Caching in Go - Part 2 - Concurrency Improvements
Monday, Dec 16, 2024 | 10 minute read | Updated at Monday, Dec 16, 2024
In the previous post, we discussed the basics of caching in Go and implemented a simple in-memory cache that utilizes a RWMutex to protect concurrent access to the inner map. In this post, we will explore how to further improve the handling of concurrent access to the cache through the use of a concept called “sharding.”
In the implementation of the cache in Part 1 of this series, we used go’s built-in map data structure and a RWMutex to protect concurrent access to the cache. This approach will work well for a moderate number of concurrent requests, but as the number of requests increases, the performance of the cache can degrade. This is because the lock contention can become a bottleneck when the number of concurrent requests becomes elevated.
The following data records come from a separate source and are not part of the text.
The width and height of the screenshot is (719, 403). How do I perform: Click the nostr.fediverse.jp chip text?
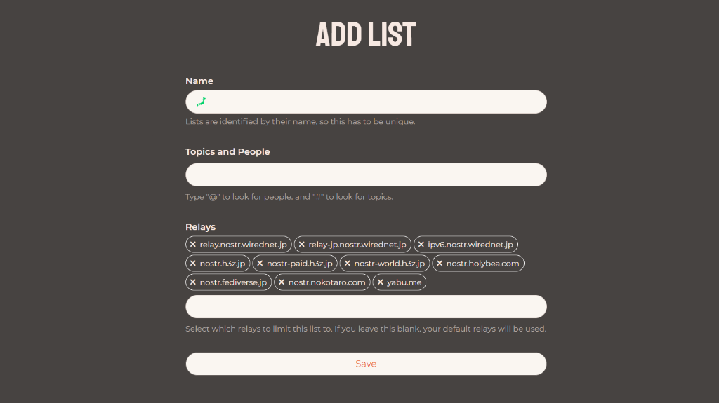pyautogui.click(x=233, y=282)
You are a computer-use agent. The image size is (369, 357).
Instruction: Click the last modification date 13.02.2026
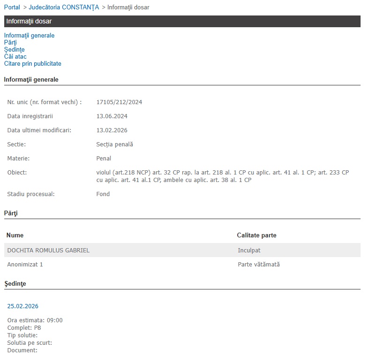(x=112, y=130)
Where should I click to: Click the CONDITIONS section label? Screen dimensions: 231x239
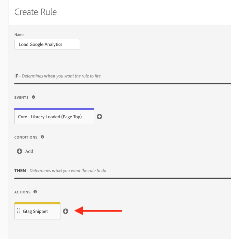pos(26,137)

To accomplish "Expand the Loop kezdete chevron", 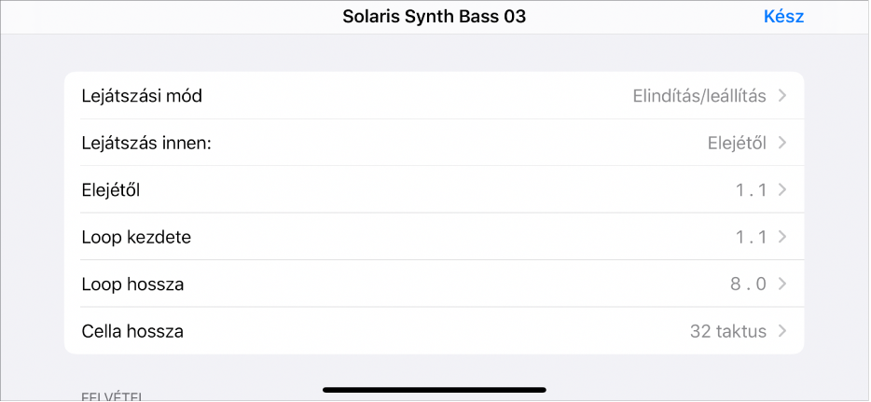I will click(x=781, y=237).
To address this issue, we can use a technique called “sharding”. Sharding involves dividing the cache into multiple smaller caches, each protected by its own RWMutex. This allows us to distribute the load across multiple caches, reducing the lock contention on a single map and improving the overall performance of the cache.
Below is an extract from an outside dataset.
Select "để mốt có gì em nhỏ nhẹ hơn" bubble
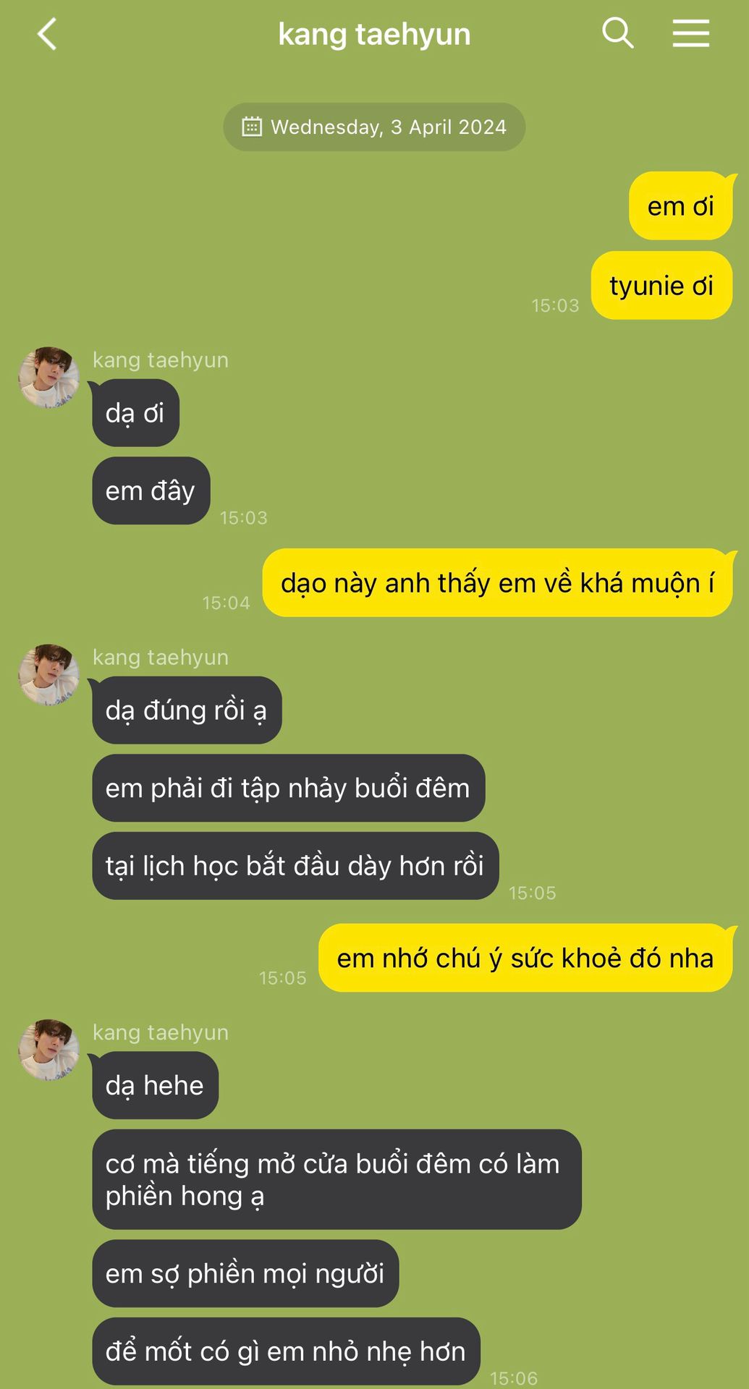 point(286,1351)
Let’s take a look at how we can update our current cache implementation to support sharding.
Sharding the Cache
The current implementation of the cache does not need to be modified heavily to support sharding. In fact, it will be used as the data structure for each shard. What we will need to implement is the high level data structure that will hold all the shards, and the logic to distribute the keys across the shards. Considering that the cache implementation is generic and does not mandate a specific data type for the key, other thay it be a comparanaable type, we will need to allow the user to provide a function that can be used to determine the shard for a given key. This is commonly referred to as a “hash function.” The diagram below shows a high level overview of the sharded cache implementation.
Let’s first start by defining the data structures. In the current implementation, we have a map that holds the cache data, and a RWMutex to protect concurrent access to the map. It also stored the timer for the cache cleanup process. However, in the sharded implementation, we do not want each shard to have its own timer and cleanup process. That would result in more overhead and would cause contention issues. The point of sharding is to distribute the load across multiple caches in order to reduce the contention on a single cache. If each shard has its own timer and cleanup process, then unless we add more complec logic, the cleanup could trigger at the same time across all shards, thus increasing the probability of contention. To avoid this, we will create a single timer and cleanup process that will be shared across all shards. The cache will also allow the user to determine the number of shards that will be cleaned up at the same time. By only cleaning up a smaller number of shards at a time, we can reduce contention and improve the overall performance of the cache.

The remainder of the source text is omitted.